I'm never sure about the combination of sweet and savory, fruits and meat, but it seems to be very popular. I needed something different to do with chicken breasts the other night, and since I had an apple leftover from another recipe, I thought I'd give it a shot! My family really liked the combination, so I figured it was worth sharing. And now that it finally feels like fall outside, this would be a great new autumn recipe to try.
In a gallon-sized resealable plastic bag, combine:
3 tablespoons apple cider vinegar
3 tablespoons olive oil
1 tablespoon fresh thyme leaves
1 garlic clove, smashed, peeled
1 teaspoon lemon juice
1/4 teaspoon each salt and pepper
4 boneless, skinless chicken breasts
Marinate for at least 4 hours, or overnight.
In a shallow dish, combine:
1/2 cup all-purpose flour
1 tablespoon onion soup mix
1/4 teaspoon pepper
Remove chicken from marinade and dredge in the flour mixture.
Saute chicken in 2 tablespoons olive oil in a large skillet over medium-high heat for 5 minutes, while covered.
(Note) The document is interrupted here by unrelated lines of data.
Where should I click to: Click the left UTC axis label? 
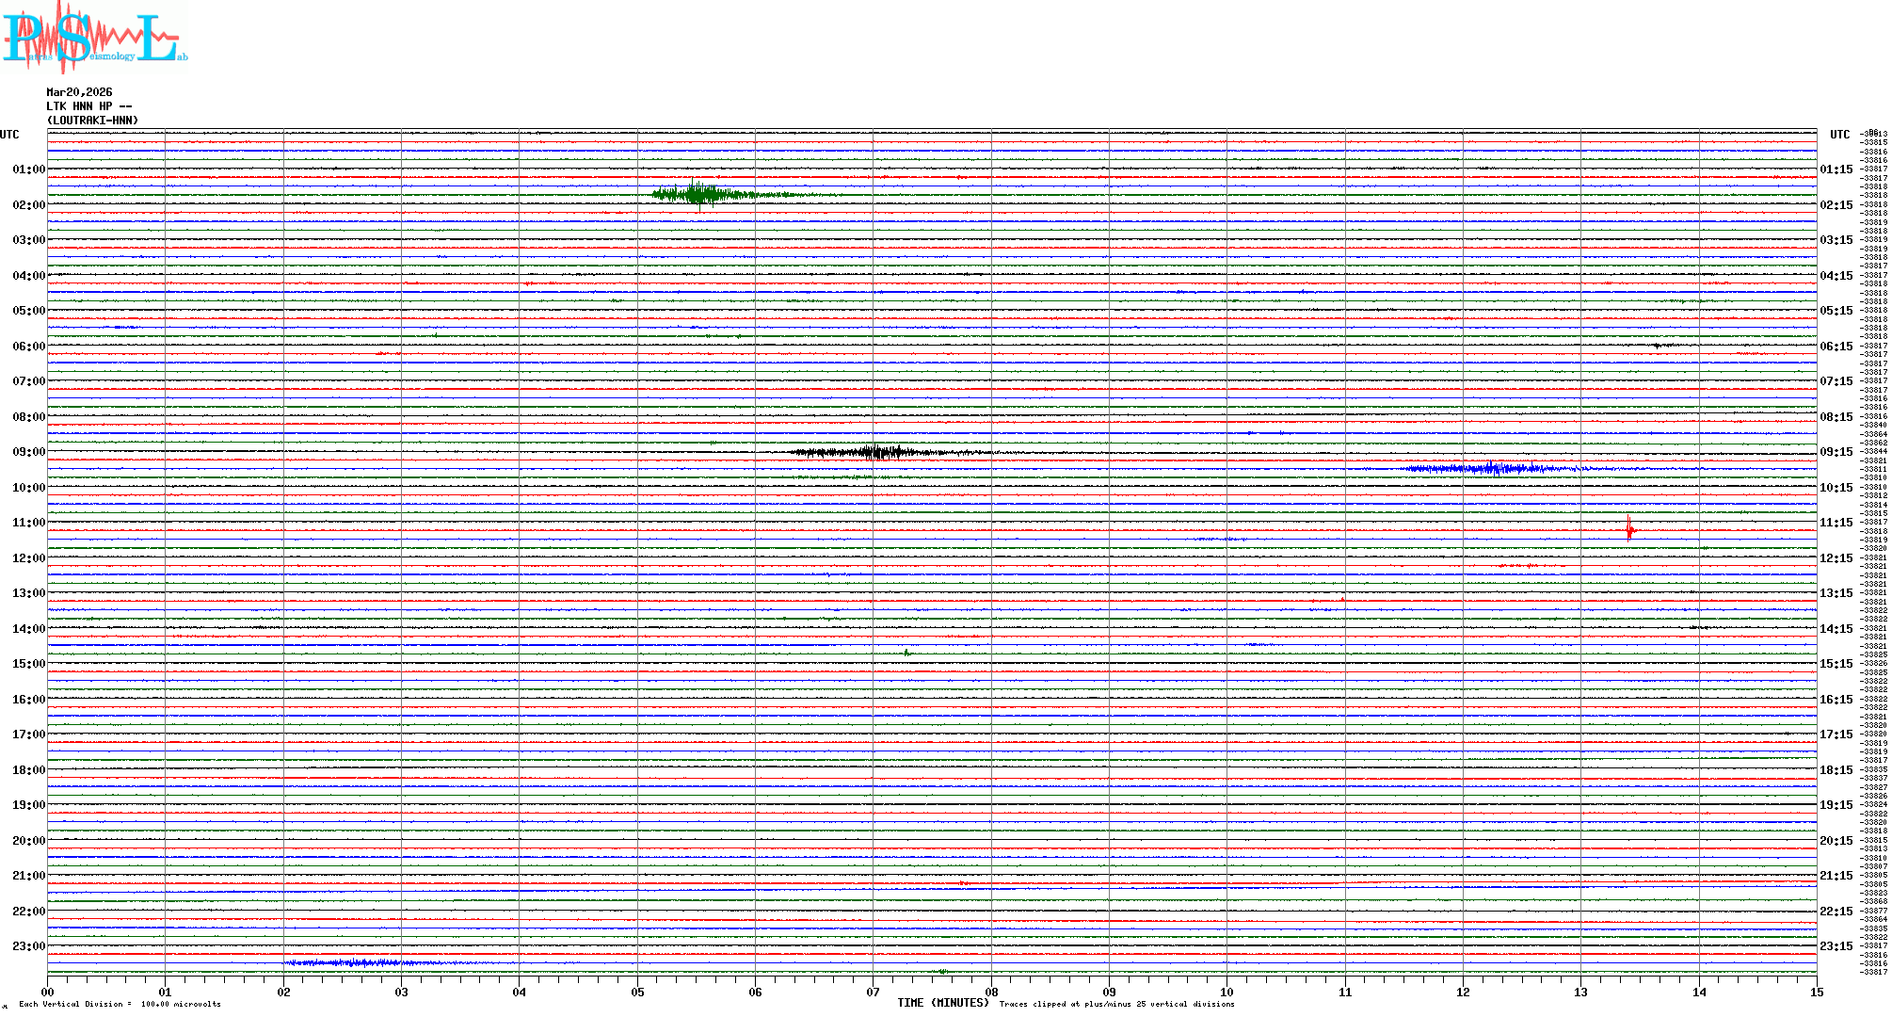9,135
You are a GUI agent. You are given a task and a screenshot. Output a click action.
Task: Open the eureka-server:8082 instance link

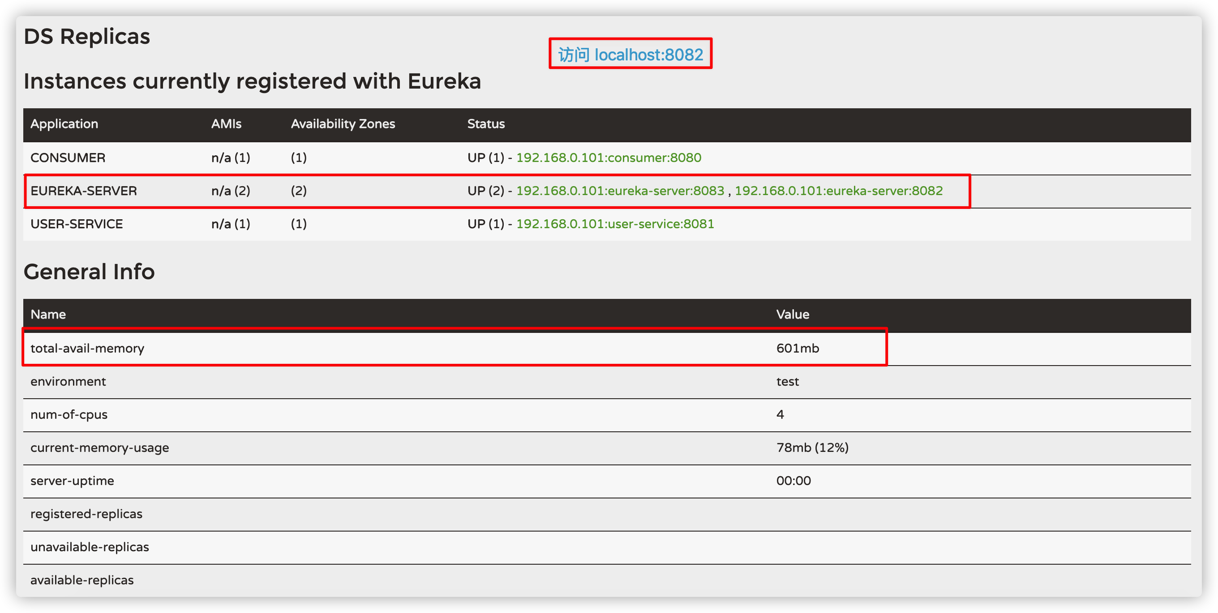[x=838, y=191]
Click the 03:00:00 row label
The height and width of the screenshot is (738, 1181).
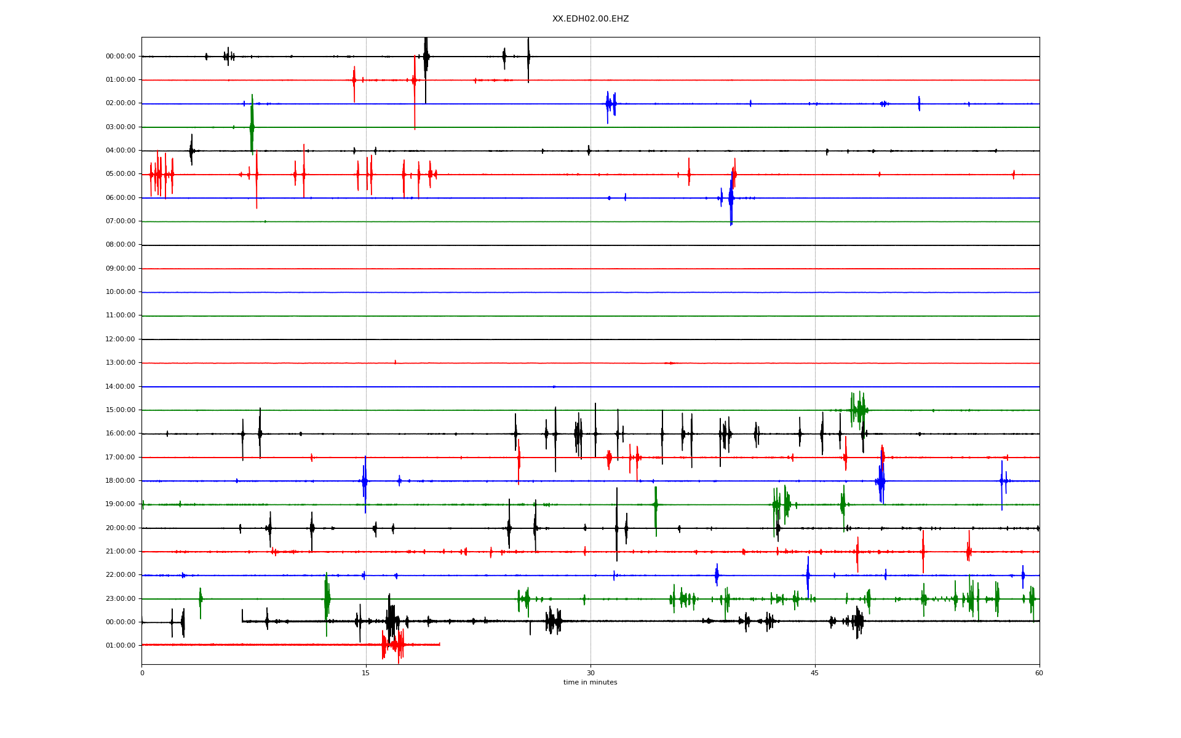click(x=121, y=127)
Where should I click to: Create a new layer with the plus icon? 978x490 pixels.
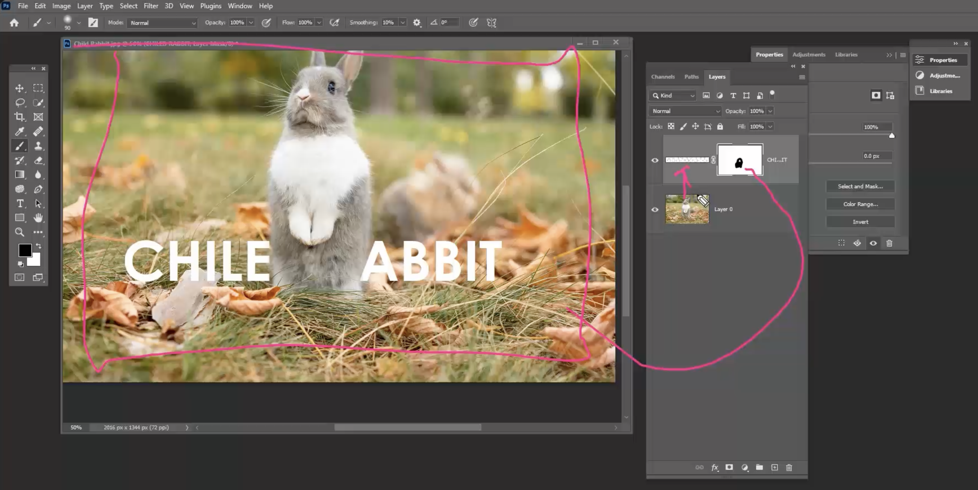coord(775,467)
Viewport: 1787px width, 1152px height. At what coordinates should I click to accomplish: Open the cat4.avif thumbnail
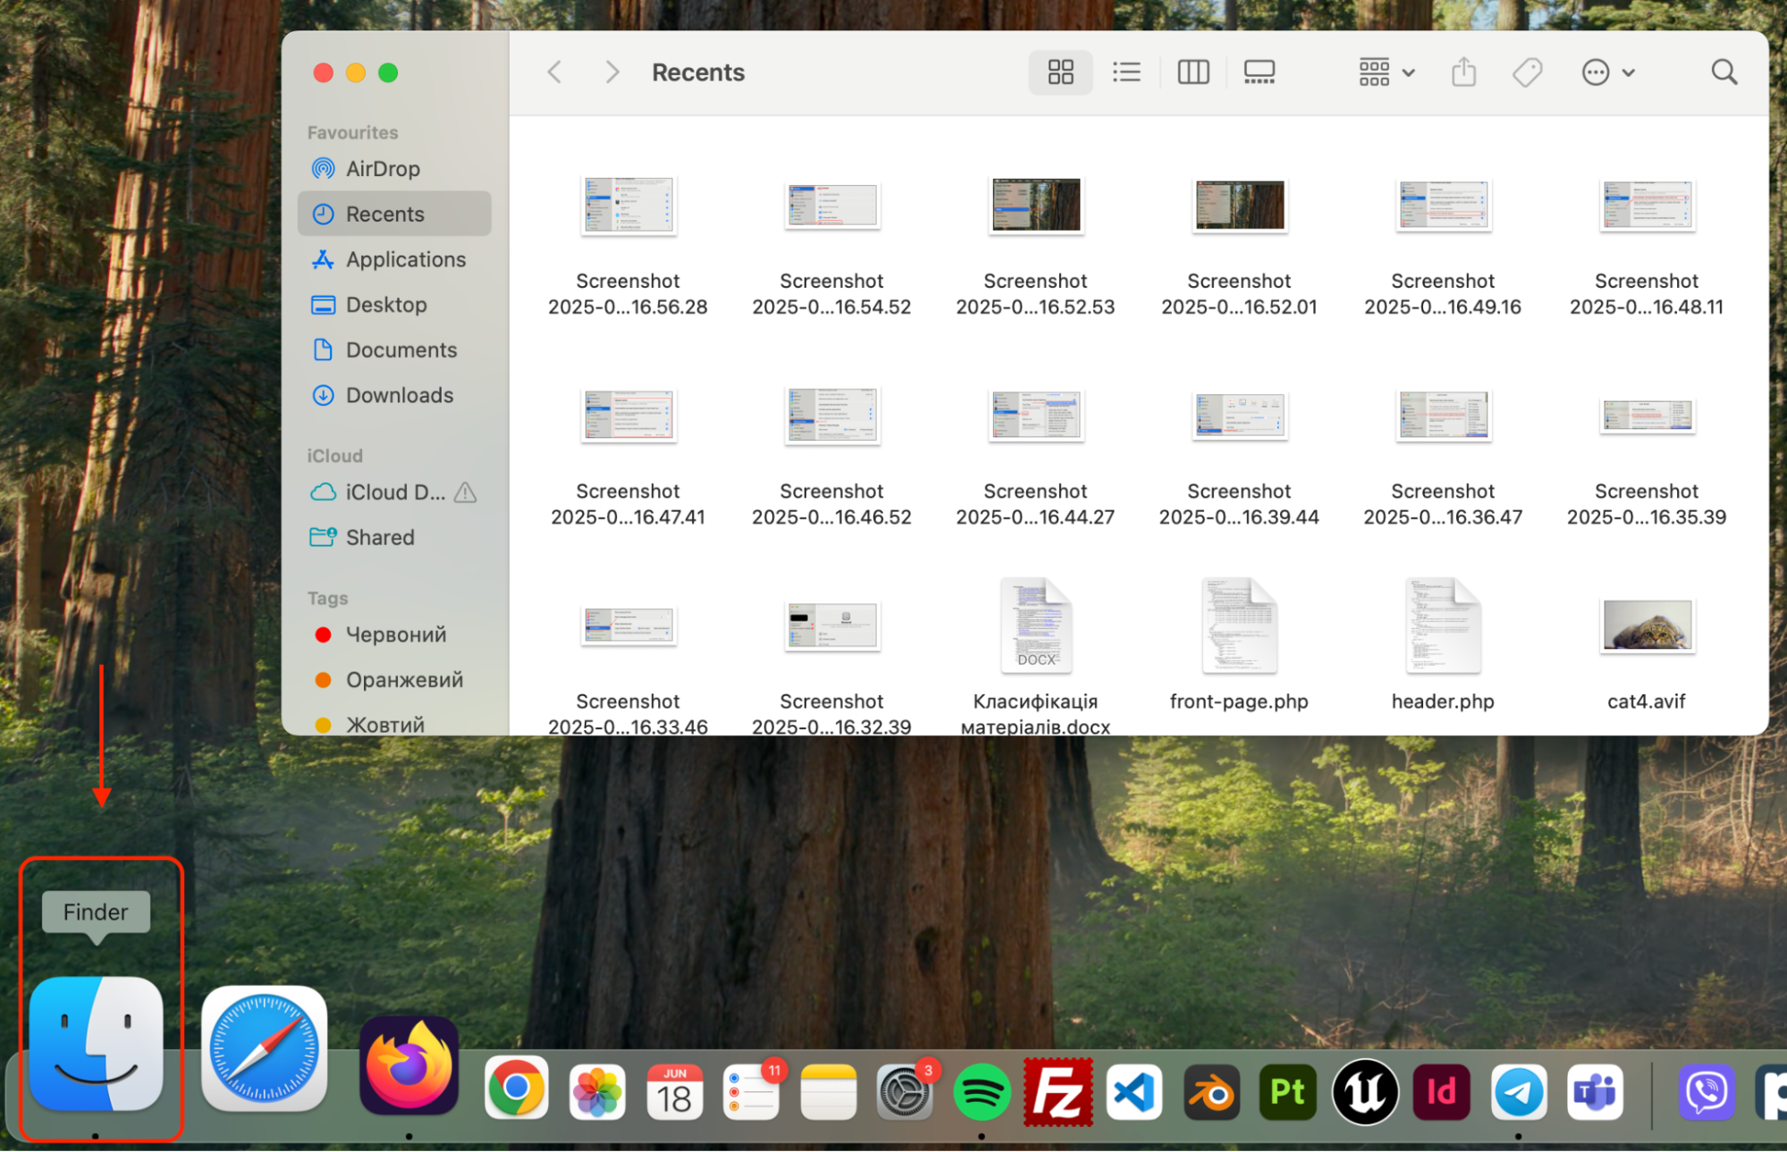[x=1646, y=626]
Remove cover, flip chicken and saute for 5 more minutes. Remove chicken to a dish, cover with foil and keep warm.
2 tablespoons butter
2 cups chicken broth
1 tablespoon brown sugar
salt and pepper to taste
Granny Smith apple, cored and sliced
dash of cinnamon
In your skillet, melt the butter, then add in the broth, whisking to pick up all the browned bits from the bottom of the pan. Add in the apple slices and cinnamon. Simmer for a few minutes until the apples begin to soften. Add in the chicken, turning to coat in the sauce, cover and simmer for 10-15 minutes until chicken is cooked through completely and apples are tender.